_DATA RECORDS_
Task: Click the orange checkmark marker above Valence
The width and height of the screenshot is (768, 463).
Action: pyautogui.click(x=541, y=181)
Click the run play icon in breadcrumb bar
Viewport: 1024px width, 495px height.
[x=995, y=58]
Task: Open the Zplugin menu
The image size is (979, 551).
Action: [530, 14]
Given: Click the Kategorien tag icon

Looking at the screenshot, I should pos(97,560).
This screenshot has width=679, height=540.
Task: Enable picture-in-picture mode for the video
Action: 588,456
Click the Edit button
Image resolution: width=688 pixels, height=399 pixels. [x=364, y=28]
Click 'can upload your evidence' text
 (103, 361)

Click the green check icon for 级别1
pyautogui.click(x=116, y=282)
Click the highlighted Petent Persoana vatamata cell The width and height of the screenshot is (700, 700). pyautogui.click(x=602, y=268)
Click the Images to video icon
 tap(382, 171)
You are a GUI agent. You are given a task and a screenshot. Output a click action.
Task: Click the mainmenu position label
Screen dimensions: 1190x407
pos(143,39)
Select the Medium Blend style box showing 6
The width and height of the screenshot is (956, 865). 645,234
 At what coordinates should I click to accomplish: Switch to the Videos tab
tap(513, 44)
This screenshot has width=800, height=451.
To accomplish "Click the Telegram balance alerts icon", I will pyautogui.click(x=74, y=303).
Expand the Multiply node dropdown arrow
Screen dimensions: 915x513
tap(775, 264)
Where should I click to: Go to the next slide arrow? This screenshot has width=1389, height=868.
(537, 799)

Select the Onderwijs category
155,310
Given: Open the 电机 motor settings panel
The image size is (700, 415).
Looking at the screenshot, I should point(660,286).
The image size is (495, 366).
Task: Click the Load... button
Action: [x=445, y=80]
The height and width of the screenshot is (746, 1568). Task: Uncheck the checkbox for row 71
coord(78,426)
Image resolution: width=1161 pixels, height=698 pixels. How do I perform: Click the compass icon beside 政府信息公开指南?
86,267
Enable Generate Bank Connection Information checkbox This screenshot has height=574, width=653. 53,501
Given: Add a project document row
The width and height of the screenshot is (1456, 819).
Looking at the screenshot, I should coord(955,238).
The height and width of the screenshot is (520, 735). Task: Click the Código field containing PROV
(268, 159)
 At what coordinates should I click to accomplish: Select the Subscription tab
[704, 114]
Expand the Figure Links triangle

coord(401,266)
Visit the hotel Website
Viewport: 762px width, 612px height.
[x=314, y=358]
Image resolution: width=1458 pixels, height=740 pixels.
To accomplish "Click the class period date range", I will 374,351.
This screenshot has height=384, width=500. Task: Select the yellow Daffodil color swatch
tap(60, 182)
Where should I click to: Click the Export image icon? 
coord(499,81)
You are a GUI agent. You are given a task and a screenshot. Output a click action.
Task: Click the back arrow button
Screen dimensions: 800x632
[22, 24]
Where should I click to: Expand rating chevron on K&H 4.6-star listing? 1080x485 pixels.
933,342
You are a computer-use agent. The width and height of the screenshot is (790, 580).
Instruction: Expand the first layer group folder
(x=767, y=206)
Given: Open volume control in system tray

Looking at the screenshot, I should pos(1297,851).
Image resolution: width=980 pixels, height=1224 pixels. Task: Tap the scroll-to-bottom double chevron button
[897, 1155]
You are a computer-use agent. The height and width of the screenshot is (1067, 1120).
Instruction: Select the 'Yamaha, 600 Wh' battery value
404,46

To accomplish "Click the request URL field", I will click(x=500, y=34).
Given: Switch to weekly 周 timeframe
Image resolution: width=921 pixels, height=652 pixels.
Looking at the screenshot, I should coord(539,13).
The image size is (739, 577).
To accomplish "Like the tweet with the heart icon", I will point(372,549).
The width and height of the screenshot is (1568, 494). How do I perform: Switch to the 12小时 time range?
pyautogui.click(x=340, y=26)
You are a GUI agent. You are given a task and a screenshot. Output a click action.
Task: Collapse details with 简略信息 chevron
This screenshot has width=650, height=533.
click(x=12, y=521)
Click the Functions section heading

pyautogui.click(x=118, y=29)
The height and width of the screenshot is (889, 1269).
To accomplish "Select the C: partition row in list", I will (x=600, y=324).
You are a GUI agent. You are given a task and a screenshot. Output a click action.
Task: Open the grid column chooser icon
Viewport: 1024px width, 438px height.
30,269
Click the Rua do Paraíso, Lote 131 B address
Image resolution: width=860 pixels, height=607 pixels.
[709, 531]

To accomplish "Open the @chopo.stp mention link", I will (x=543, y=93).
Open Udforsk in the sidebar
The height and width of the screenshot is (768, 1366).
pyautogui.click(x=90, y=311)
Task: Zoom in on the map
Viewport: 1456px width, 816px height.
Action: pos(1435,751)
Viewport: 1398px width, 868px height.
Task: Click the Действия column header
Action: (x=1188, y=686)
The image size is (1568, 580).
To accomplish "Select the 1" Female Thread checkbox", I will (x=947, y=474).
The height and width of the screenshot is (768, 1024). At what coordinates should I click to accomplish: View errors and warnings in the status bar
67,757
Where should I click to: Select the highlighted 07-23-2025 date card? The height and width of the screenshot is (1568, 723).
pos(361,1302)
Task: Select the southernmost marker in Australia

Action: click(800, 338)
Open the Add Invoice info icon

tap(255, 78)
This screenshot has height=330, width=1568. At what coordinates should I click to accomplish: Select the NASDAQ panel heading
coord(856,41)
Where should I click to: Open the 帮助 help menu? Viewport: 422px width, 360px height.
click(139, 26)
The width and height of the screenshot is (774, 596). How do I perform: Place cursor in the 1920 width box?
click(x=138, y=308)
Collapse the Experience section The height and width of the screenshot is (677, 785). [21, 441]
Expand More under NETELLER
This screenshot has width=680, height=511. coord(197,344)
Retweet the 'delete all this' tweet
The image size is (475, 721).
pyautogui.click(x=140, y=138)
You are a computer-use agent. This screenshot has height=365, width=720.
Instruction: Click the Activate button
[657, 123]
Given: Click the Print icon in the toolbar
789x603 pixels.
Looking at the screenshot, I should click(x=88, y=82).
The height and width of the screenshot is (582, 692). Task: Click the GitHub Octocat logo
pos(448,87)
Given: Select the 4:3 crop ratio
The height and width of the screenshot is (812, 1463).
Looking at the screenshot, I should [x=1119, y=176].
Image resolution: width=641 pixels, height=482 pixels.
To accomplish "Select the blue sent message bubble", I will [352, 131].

_PROBLEM DETAILS_
Where does the word "with" occur in the data? Copy every line that has it.

_RESPONSE_
To accomplish "Like the tweet with the heart icon", I will point(372,549).
Task: Collapse details with 简略信息 chevron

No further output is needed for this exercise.